Caetano Emanuel Vianna Telles Veloso y su guitarrista de los últimos años, Pedro Sá, deben de haber invertido largas tardes en repasar juntos la discografía de Radiohead. Hacen muy bien, qué demonios. El proceso se ha materializado en un par de discos, y, sobre todo, Zii e Zie, que anoche sirvieron de hilo conductor en el escenario Puerta del Ángel de Madrid ante un público que escuchaba ávido, fascinado y también algo estupefacto.

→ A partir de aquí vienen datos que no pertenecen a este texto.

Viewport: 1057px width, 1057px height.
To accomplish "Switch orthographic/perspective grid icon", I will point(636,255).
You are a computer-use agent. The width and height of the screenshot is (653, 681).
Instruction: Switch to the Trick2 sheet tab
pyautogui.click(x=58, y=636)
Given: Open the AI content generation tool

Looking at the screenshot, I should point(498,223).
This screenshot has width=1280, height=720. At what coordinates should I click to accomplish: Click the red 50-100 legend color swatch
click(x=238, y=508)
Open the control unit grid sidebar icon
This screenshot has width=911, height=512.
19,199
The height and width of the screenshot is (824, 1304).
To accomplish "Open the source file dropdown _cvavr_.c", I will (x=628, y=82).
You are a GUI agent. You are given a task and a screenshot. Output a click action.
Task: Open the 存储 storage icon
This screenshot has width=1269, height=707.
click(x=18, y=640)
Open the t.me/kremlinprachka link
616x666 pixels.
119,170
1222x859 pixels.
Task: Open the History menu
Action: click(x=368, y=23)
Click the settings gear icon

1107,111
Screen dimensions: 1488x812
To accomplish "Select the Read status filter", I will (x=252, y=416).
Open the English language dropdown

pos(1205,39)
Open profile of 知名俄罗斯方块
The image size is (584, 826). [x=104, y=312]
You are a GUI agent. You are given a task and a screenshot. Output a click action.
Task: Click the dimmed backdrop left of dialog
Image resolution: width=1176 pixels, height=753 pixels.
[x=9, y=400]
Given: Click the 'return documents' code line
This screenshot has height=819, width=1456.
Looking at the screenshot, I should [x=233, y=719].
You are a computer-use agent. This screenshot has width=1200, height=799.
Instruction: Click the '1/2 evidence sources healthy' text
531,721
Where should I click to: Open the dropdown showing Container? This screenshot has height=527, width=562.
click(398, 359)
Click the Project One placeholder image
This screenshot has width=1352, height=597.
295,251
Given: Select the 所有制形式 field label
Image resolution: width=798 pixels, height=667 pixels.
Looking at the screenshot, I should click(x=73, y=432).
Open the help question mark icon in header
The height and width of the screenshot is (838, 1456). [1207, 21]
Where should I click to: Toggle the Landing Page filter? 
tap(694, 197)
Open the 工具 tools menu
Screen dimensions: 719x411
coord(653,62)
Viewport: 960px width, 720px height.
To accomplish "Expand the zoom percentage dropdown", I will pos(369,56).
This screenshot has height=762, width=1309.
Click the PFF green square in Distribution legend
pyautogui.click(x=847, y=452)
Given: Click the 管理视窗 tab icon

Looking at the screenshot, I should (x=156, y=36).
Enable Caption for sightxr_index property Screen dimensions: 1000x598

Hubo que esperar tres cuartos de hora a que, con Irene, los más ilustrados canturreasen tímidamente alguna estrofa. El Caetano clásico, el de sus años gloriosos de poesía y tropicalismo, no afloró hasta la mítica Desde que o samba é samba: el trovador solo, los pellizcos a su guitarra y el tarareo embobado del auditorio.

Rock tenue

Que nadie piense en un experimento desorbitado: el de anoche era rock tenue, a veces algo conservador en su dimensión sonora. Pero con el inconfundible código genético de su autor, el compromiso inquebrantable con la lírica, esa armonía impredecible heredada de la bossa nova, el inconformismo como punto de partida antes de rasguear un solo acorde. El resultado es, como mínimo, alentador; innovador a ratos (esos cambios de ritmo en Tarado ni você) y sensacional en momentos como Perdeu: rock indie, guitarrero, contrapuntístico, denso como esa niebla negra que tantas veces ha inspirado a Morrisey.

Ni música popular brasileira, ni tropicalismo, ni gaitas. Madrid no profesa la religión carioca, sino la de Caetano. De la misma manera que uno puede ser de Messi sin necesidad de teñir su alma de blaugrana, esta ciudad mesetaria, polucionada y desmedida ha encontrado en el caetanismo una metáfora hedónica de la belleza, la sensualidad y las ganas de apurar la vida hasta el último sorbo. Puede que el rock de anoche no le sirva a Almodóvar para ninguna película, pero reconforta comprobar cómo un sexagenario puede impartir todavía lecciones de vitalidad entre generaciones mucho más bisoñas que la suya.